_TASK TO CARRY OUT_:
An exact copy of all the data is the expected answer.

Pixel coordinate grounding data
== Segment start ==

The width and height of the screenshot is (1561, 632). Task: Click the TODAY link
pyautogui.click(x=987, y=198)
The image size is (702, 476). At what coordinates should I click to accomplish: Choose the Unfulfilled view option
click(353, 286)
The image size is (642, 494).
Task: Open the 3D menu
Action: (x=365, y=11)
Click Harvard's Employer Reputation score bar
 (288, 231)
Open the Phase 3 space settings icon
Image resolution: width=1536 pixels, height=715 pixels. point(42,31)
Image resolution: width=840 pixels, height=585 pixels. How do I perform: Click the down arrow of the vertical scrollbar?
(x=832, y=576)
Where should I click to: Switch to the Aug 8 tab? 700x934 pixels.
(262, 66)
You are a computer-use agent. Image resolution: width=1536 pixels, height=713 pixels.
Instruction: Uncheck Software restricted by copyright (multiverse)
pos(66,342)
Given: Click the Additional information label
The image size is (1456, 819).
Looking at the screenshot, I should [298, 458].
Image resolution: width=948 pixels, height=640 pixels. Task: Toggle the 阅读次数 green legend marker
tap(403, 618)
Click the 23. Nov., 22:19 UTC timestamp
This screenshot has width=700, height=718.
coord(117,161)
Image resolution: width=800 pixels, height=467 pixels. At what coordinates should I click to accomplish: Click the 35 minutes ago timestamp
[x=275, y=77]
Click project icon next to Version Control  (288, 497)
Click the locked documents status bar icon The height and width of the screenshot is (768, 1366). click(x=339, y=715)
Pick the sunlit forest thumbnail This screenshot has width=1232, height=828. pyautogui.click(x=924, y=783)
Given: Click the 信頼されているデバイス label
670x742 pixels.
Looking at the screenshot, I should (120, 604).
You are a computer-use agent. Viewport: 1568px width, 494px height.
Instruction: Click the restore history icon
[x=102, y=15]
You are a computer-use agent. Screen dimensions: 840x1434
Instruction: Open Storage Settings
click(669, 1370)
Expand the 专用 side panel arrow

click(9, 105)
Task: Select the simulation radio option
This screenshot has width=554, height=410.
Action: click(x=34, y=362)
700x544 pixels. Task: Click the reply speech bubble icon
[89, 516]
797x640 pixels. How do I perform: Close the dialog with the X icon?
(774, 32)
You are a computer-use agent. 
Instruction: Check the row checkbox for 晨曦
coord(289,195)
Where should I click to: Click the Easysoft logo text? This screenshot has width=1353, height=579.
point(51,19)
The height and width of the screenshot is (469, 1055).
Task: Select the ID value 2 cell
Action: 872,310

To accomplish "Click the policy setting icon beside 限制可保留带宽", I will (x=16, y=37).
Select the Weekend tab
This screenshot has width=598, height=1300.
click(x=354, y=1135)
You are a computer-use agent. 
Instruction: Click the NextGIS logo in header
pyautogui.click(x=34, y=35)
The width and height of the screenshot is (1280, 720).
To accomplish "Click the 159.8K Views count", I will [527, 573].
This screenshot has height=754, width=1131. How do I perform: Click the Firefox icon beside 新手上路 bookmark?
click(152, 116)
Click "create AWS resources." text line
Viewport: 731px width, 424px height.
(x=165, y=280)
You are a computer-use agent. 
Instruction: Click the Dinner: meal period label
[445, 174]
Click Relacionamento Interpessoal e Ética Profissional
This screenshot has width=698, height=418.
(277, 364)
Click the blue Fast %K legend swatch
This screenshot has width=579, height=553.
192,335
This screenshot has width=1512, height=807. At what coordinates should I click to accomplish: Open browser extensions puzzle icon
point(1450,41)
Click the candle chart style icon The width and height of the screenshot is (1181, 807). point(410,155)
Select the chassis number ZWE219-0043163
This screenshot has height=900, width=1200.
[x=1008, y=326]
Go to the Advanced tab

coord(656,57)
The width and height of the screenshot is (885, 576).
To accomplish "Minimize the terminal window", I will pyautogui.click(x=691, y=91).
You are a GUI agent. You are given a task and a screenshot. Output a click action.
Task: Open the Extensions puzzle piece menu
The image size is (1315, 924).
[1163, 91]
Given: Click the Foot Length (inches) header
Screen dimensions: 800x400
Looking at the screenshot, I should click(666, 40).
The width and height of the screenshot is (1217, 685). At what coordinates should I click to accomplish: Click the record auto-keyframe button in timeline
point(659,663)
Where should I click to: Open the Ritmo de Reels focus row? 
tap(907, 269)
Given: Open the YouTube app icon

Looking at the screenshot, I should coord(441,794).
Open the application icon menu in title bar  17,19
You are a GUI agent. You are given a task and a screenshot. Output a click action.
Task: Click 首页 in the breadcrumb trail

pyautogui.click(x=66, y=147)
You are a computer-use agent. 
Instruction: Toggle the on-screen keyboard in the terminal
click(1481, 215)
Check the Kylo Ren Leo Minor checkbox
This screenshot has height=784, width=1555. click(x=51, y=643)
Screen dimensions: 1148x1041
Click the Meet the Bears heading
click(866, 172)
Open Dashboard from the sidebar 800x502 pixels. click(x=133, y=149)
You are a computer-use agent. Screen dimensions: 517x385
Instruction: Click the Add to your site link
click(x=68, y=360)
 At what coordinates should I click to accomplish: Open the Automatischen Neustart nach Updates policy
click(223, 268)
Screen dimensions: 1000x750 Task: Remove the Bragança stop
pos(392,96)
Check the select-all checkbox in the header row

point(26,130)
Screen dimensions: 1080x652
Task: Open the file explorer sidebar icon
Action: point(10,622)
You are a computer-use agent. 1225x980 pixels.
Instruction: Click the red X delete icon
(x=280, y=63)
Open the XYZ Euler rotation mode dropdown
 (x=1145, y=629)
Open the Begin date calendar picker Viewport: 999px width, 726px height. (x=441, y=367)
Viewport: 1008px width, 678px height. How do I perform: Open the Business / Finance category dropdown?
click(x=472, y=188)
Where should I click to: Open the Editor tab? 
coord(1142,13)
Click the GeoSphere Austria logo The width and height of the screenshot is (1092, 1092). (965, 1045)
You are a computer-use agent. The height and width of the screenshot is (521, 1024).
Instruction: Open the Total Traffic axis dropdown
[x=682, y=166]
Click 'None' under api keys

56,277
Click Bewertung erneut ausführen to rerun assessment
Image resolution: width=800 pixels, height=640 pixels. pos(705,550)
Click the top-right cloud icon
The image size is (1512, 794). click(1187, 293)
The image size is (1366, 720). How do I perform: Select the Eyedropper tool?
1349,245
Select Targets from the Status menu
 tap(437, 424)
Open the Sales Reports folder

== Segment end ==

_RESULT FOR THIS TASK_:
The width and height of the screenshot is (1561, 632). Task: Click the TODAY link
pyautogui.click(x=987, y=198)
The image size is (702, 476). At what coordinates should I click to accomplish: Choose the Unfulfilled view option
click(353, 286)
The image size is (642, 494).
Task: Open the 3D menu
Action: (x=365, y=11)
Click Harvard's Employer Reputation score bar
 (288, 231)
Open the Phase 3 space settings icon
Image resolution: width=1536 pixels, height=715 pixels. point(42,31)
Image resolution: width=840 pixels, height=585 pixels. How do I perform: Click the down arrow of the vertical scrollbar?
(x=832, y=576)
Where should I click to: Switch to the Aug 8 tab? 700x934 pixels.
(262, 66)
You are a computer-use agent. Image resolution: width=1536 pixels, height=713 pixels.
Instruction: Uncheck Software restricted by copyright (multiverse)
pos(66,342)
Given: Click the Additional information label
The image size is (1456, 819).
Looking at the screenshot, I should [298, 458].
Image resolution: width=948 pixels, height=640 pixels. Task: Toggle the 阅读次数 green legend marker
tap(403, 618)
Click the 23. Nov., 22:19 UTC timestamp
This screenshot has width=700, height=718.
coord(117,161)
Image resolution: width=800 pixels, height=467 pixels. At what coordinates should I click to accomplish: Click the 35 minutes ago timestamp
[x=275, y=77]
Click project icon next to Version Control  (288, 497)
Click the locked documents status bar icon The height and width of the screenshot is (768, 1366). click(x=339, y=715)
Pick the sunlit forest thumbnail This screenshot has width=1232, height=828. pyautogui.click(x=924, y=783)
Given: Click the 信頼されているデバイス label
670x742 pixels.
Looking at the screenshot, I should (120, 604).
You are a computer-use agent. Viewport: 1568px width, 494px height.
Instruction: Click the restore history icon
[x=102, y=15]
You are a computer-use agent. Screen dimensions: 840x1434
Instruction: Open Storage Settings
click(669, 1370)
Expand the 专用 side panel arrow

click(9, 105)
Task: Select the simulation radio option
This screenshot has width=554, height=410.
Action: click(x=34, y=362)
700x544 pixels. Task: Click the reply speech bubble icon
[89, 516]
797x640 pixels. How do I perform: Close the dialog with the X icon?
(774, 32)
You are a computer-use agent. 
Instruction: Check the row checkbox for 晨曦
coord(289,195)
Where should I click to: Click the Easysoft logo text? This screenshot has width=1353, height=579.
point(51,19)
The height and width of the screenshot is (469, 1055).
Task: Select the ID value 2 cell
Action: 872,310

To accomplish "Click the policy setting icon beside 限制可保留带宽", I will (x=16, y=37).
Select the Weekend tab
This screenshot has width=598, height=1300.
click(x=354, y=1135)
You are a computer-use agent. 
Instruction: Click the NextGIS logo in header
pyautogui.click(x=34, y=35)
The width and height of the screenshot is (1280, 720).
To accomplish "Click the 159.8K Views count", I will [527, 573].
This screenshot has height=754, width=1131. How do I perform: Click the Firefox icon beside 新手上路 bookmark?
click(152, 116)
Click "create AWS resources." text line
Viewport: 731px width, 424px height.
(x=165, y=280)
You are a computer-use agent. 
Instruction: Click the Dinner: meal period label
[445, 174]
Click Relacionamento Interpessoal e Ética Profissional
This screenshot has width=698, height=418.
(277, 364)
Click the blue Fast %K legend swatch
This screenshot has width=579, height=553.
192,335
This screenshot has width=1512, height=807. At what coordinates should I click to accomplish: Open browser extensions puzzle icon
point(1450,41)
Click the candle chart style icon The width and height of the screenshot is (1181, 807). point(410,155)
Select the chassis number ZWE219-0043163
This screenshot has height=900, width=1200.
[x=1008, y=326]
Go to the Advanced tab

coord(656,57)
The width and height of the screenshot is (885, 576).
To accomplish "Minimize the terminal window", I will pyautogui.click(x=691, y=91).
You are a GUI agent. You are given a task and a screenshot. Output a click action.
Task: Open the Extensions puzzle piece menu
The image size is (1315, 924).
[1163, 91]
Given: Click the Foot Length (inches) header
Screen dimensions: 800x400
Looking at the screenshot, I should click(666, 40).
The width and height of the screenshot is (1217, 685). At what coordinates should I click to accomplish: Click the record auto-keyframe button in timeline
point(659,663)
Where should I click to: Open the Ritmo de Reels focus row? 
tap(907, 269)
Given: Open the YouTube app icon

Looking at the screenshot, I should coord(441,794).
Open the application icon menu in title bar  17,19
You are a GUI agent. You are given a task and a screenshot. Output a click action.
Task: Click 首页 in the breadcrumb trail

pyautogui.click(x=66, y=147)
You are a computer-use agent. 
Instruction: Toggle the on-screen keyboard in the terminal
click(1481, 215)
Check the Kylo Ren Leo Minor checkbox
This screenshot has height=784, width=1555. click(x=51, y=643)
Screen dimensions: 1148x1041
Click the Meet the Bears heading
click(866, 172)
Open Dashboard from the sidebar 800x502 pixels. click(x=133, y=149)
You are a computer-use agent. Screen dimensions: 517x385
Instruction: Click the Add to your site link
click(x=68, y=360)
 At what coordinates should I click to accomplish: Open the Automatischen Neustart nach Updates policy
click(223, 268)
Screen dimensions: 1000x750 Task: Remove the Bragança stop
pos(392,96)
Check the select-all checkbox in the header row

point(26,130)
Screen dimensions: 1080x652
Task: Open the file explorer sidebar icon
Action: point(10,622)
You are a computer-use agent. 1225x980 pixels.
Instruction: Click the red X delete icon
(x=280, y=63)
Open the XYZ Euler rotation mode dropdown
 (x=1145, y=629)
Open the Begin date calendar picker Viewport: 999px width, 726px height. (x=441, y=367)
Viewport: 1008px width, 678px height. How do I perform: Open the Business / Finance category dropdown?
click(x=472, y=188)
Where should I click to: Open the Editor tab? 
coord(1142,13)
Click the GeoSphere Austria logo The width and height of the screenshot is (1092, 1092). (965, 1045)
You are a computer-use agent. The height and width of the screenshot is (521, 1024).
Instruction: Open the Total Traffic axis dropdown
[x=682, y=166]
Click 'None' under api keys

56,277
Click Bewertung erneut ausführen to rerun assessment
Image resolution: width=800 pixels, height=640 pixels. pos(705,550)
Click the top-right cloud icon
The image size is (1512, 794). click(1187, 293)
The image size is (1366, 720). How do I perform: Select the Eyedropper tool?
1349,245
Select Targets from the Status menu
 tap(437, 424)
Open the Sales Reports folder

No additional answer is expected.